LETTERS

‘I WAS ASTONISHED’ (So was I – Editor)
In the last number of the Tanzanian Bulletin, I was astonished to see on the ’50 Years Ago’ page, a parody of the ‘Ode to Autumn’, describing the Monsoon Season of the Tanzanian Coast. Yes! I remembered that I had written it all those years ago.

As I read it again, I had a vivid picture of a very solid, double-storied German Lutheran Mission building. With the outbreak of war and the internment of the Germens, this building had been taken over by the Government, and used as offices for the administration of Kiserawe District. The offices were on the ground floor, and steep wooden steps led from the wide verandah to the floor above, and this was our home for two years. We looked out on a level with the tops of many coconut palms, shining in the moonlight, and rustling eerily in the evening breeze. All water had to be fetched by porters from the wells in the valley below, and then carried up these steep steps.

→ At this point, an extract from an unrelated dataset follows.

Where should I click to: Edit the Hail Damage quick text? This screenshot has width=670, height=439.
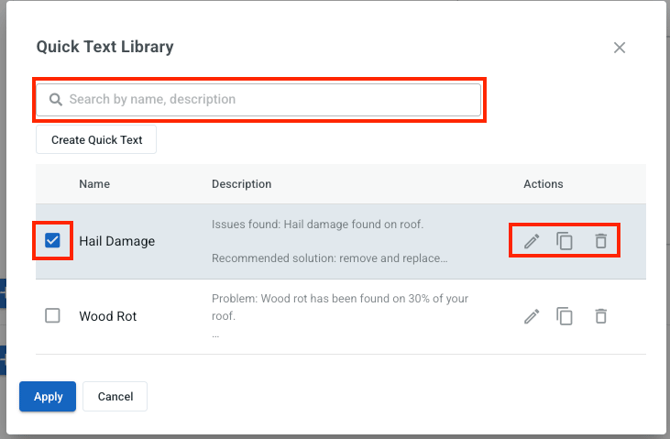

The sanitation consisted of a large pit latrine, built a little way from the house. This ‘convenience’ was spacious with a long wooden seat with accommodation for three people simultaneously!

Of the local people, I remember the daily queues sitting on the ground outside the office, bringing their shauris to the ‘Boma’. But I also remember, when, once, during the wet season, my husband was confined upstairs for some weeks with sciatica, the many dignified visitors in their long robes , Arab and African, who came to see him, offering compassion and concern with great courtesy.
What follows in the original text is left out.